Les raisons de la relation entre l’état matrimonial d’un homme et la survie après une insuffisance cardiaque justifient une étude plus approfondie, ont déclaré les chercheurs. Les moteurs potentiels pourraient inclure l’interaction sociale ou l’isolement, qui peuvent jouer un rôle important dans l’humeur et la santé globale ; l’accès au soutien des soignants pour l’aide à la surveillance de la santé à domicile, l’observance des médicaments et le transport aux rendez-vous médicaux ; ou des différences dans les comportements liés à la santé tels que l’alimentation, l’exercice et la consommation d’alcool. Il est probable que différents facteurs jouent un rôle pour différentes personnes, mais être conscient de la situation d’un patient à la maison peut aider à guider des stratégies plus personnalisées pour gérer sa santé, ont déclaré les chercheurs.
« En tant que cliniciens, nous devons penser à nos patients non seulement en termes de facteurs de risque médicaux, mais aussi en fonction du contexte de leur vie », a déclaré Leyba.

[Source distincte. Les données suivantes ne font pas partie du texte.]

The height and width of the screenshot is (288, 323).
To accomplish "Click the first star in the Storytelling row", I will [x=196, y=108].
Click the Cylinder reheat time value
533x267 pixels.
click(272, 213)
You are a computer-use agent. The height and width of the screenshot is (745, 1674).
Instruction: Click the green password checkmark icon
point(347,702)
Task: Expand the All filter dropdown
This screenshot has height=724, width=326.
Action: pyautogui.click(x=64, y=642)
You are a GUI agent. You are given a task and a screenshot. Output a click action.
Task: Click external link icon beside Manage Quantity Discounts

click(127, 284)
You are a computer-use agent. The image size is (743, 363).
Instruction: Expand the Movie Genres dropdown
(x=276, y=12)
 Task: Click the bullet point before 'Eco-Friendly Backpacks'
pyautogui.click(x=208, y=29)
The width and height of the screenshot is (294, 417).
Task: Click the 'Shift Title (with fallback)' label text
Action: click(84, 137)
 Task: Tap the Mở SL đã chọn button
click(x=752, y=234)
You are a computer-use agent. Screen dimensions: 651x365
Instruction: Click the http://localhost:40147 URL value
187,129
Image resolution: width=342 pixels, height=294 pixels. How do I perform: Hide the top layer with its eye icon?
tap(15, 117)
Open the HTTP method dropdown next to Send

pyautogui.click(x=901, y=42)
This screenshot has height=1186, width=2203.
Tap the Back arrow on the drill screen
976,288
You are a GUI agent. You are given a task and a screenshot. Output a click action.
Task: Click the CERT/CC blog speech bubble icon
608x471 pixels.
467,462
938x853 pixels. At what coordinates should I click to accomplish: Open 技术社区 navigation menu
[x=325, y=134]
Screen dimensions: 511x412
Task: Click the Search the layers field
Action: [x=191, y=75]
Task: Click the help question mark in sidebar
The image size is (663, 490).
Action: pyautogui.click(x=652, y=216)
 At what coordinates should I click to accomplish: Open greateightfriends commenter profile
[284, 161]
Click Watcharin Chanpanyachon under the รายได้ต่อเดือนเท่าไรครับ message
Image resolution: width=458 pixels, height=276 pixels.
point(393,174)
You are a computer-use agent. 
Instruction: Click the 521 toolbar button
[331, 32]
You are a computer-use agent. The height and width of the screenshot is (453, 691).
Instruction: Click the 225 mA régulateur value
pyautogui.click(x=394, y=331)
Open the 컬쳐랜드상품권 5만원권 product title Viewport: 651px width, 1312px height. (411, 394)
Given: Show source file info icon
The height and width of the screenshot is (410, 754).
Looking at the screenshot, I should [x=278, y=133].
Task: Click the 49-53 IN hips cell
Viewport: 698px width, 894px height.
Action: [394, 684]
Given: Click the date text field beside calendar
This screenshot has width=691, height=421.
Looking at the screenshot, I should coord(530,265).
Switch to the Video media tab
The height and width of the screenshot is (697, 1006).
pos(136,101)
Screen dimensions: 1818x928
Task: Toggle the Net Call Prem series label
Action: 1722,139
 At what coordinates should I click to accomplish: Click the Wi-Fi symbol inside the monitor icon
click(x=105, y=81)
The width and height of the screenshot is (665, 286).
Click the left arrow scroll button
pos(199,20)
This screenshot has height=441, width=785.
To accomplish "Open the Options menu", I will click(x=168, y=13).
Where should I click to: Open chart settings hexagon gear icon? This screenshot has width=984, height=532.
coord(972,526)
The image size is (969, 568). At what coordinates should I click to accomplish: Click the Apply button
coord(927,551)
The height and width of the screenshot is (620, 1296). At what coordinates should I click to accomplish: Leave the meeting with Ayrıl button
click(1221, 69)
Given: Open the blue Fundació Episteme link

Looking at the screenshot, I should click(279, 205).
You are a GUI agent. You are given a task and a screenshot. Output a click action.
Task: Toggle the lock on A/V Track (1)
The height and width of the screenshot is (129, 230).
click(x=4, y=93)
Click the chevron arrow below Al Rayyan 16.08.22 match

L’insuffisance cardiaque est incurable, mais les médicaments, les modifications alimentaires et l’activité physique régulière peuvent aider les patients à vivre plus longtemps et à réduire les symptômes courants tels que l’essoufflement, la fatigue et l’enflure. En tant que maladie chronique, l’insuffisance cardiaque doit être étroitement surveillée et activement prise en charge pour le reste de la vie d’un patient. Cela comprend des visites fréquentes à la clinique et une quantité importante d’autosurveillance à domicile, comme des vérifications quotidiennes du poids (une prise de poids rapide peut donner un avertissement précoce de l’accumulation de liquide) et une surveillance active de l’enflure, de l’aggravation de l’essoufflement, de la fatigue, des effets secondaires des médicaments et d’autres problèmes.
Pour informer et optimiser les plans de traitement de l’insuffisance cardiaque pour chaque patient, les chercheurs suggèrent aux cliniciens de parler avec les patients de leur vie à la maison et d’examiner comment leur statut relationnel pourrait affecter leur parcours d’insuffisance cardiaque.